La prima precisazione da fare è che al momento non ci sarebbero rischi reali, in Italia, legati al consumo di pesce e crostacei con riferimento al Nodavirus, il virus marino rilevato in Cina e capace di causare lesioni oculari nell'uomo dopo il salto di specie confermato dai ricercatori.

A chiarirlo è l'Istituto Zooprofilattico Sperimentale delle Venezie (IZSVe) in merito ai risultati di uno studio pubblicato su Nature Microbiology, che fra l’altro e «come gli stessi autori dichiarano, necessita di ulteriori conferme visto il numero ridotto di casi analizzati».

IL VIRUS – Il Covert Mortality Nodavirus è stato rinvenuto per la prima volta nel 2014 in allevamenti di gamberi marini in Cina. Il passaggio all'uomo, secondo gli autori dello studio, sarebbe avvenuto attraverso la manipolazione senza protezioni di gamberi infetti (attraverso le ferite che i gusci possono causare), oppure tramite il consumo di crudi.

Questo virus, però, non è mai stato descritto in Europa e anche la sua diffusione nei paesi extra-asiatici è ancora poco documentata.

«Vista la rilevanza per la salute pubblica di un eventuale salto di specie da parte di un virus marino all'uomo, le informazioni riportate nello studio non sono supportate da dati sufficientemente robusti ad avvalorare il salto di specie», dichiara Anna Toffan, responsabile del Laboratorio di referenza dell'Oms per la Sanità Animale per l'encefalo-retinopatia virale dei pesci marini presso l'IZSVe. Attenzione, inoltre, a non associare questo virus ai Betanodavirus, molto diffusi anche nel Mar Mediterraneo che causano encefalo-retinopatia virale nei pesci.

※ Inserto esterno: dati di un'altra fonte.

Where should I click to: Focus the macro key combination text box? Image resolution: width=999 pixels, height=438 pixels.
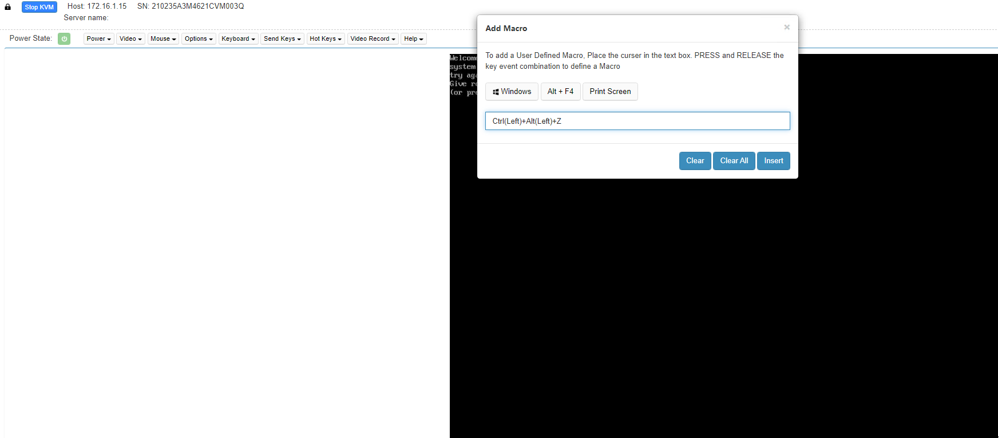click(637, 121)
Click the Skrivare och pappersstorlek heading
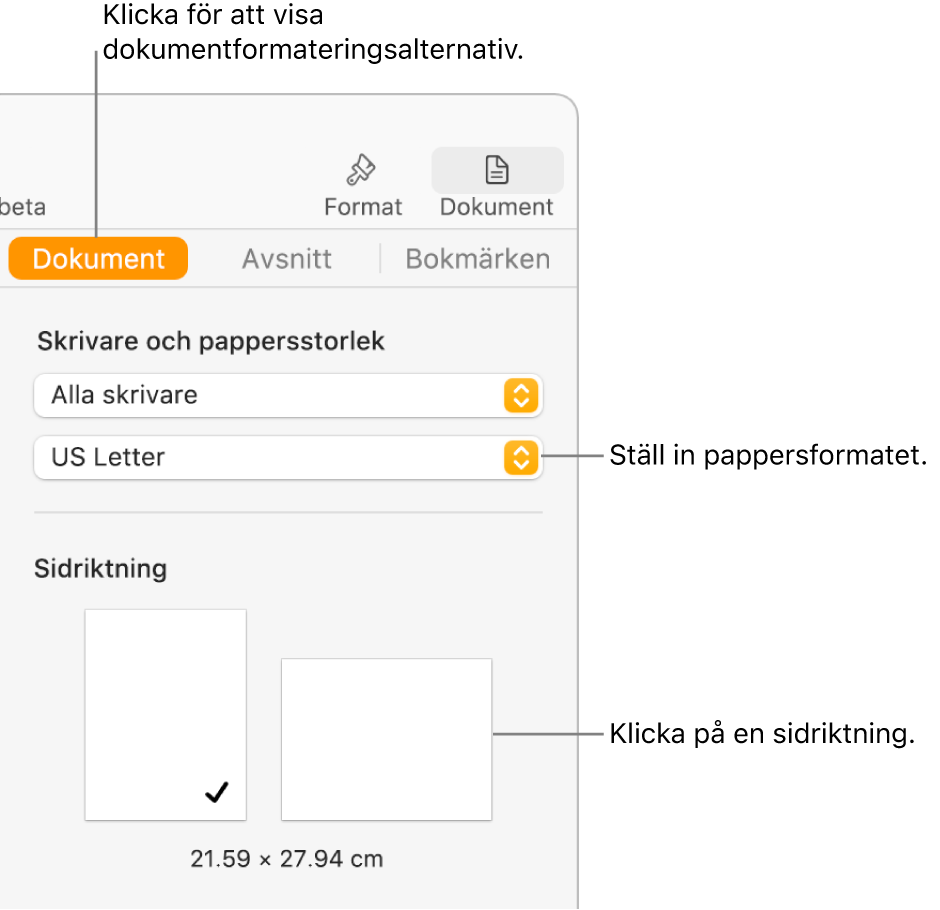This screenshot has height=910, width=940. tap(211, 341)
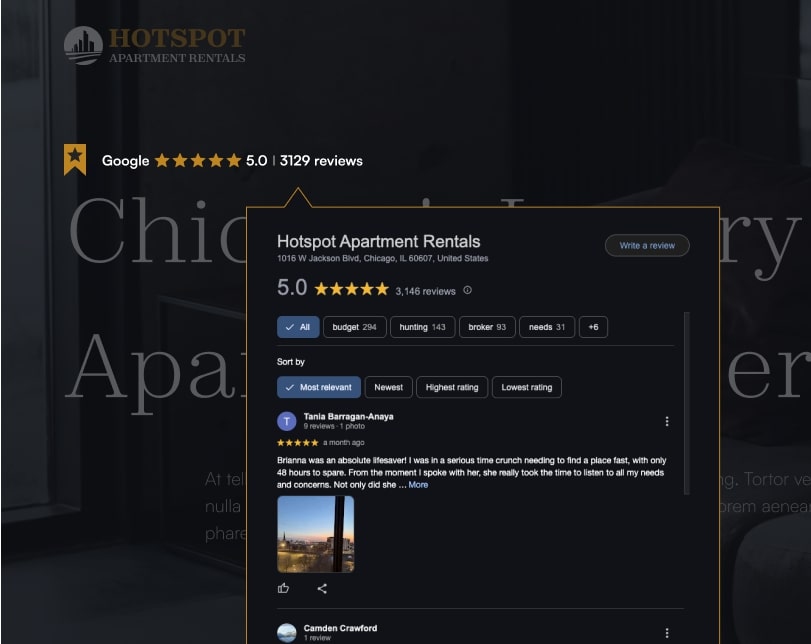Click Tania's purple T avatar

pyautogui.click(x=287, y=422)
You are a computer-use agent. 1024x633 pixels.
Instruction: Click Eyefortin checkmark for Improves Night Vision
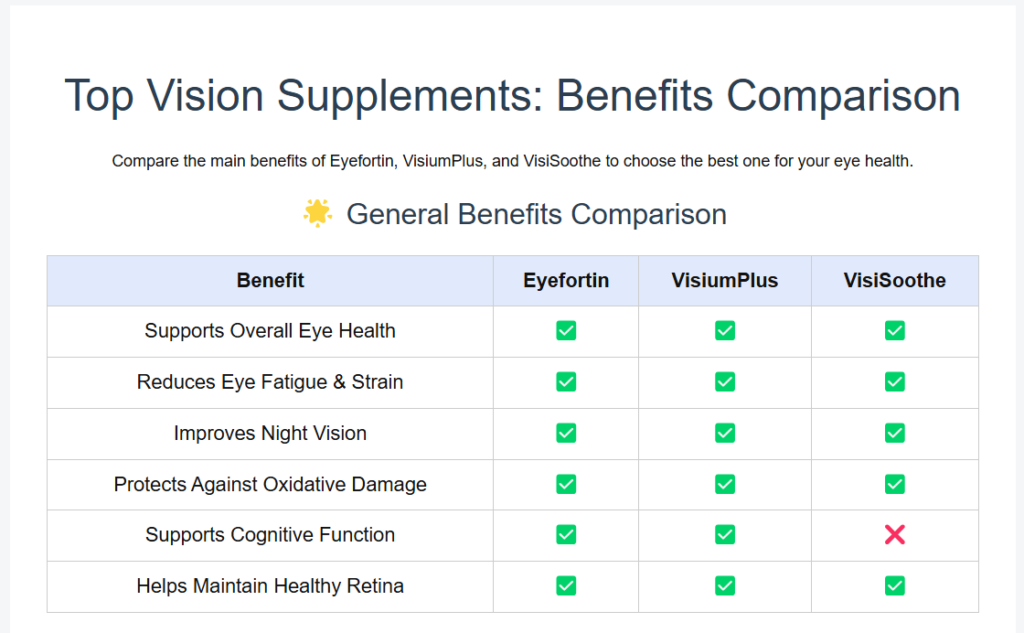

CONTROLLI E SICUREZZA – «Da anni studiamo questi virus - continua la veterinaria virologa -. Alla luce delle conoscenze attuali i Betanodavirus non possono infettare l'uomo in quanto non sono in grado di moltiplicarsi alle temperature corporee tipiche dei mammiferi. Inoltre, i controlli sanitari a livello nazionale sono in grado di garantire la salubrità dei prodotti ittici e la sicurezza dei consumatori. Allo stato attuale, quindi, non si configura alcun rischio reale in Italia associato al consumo di pesce e crostacei».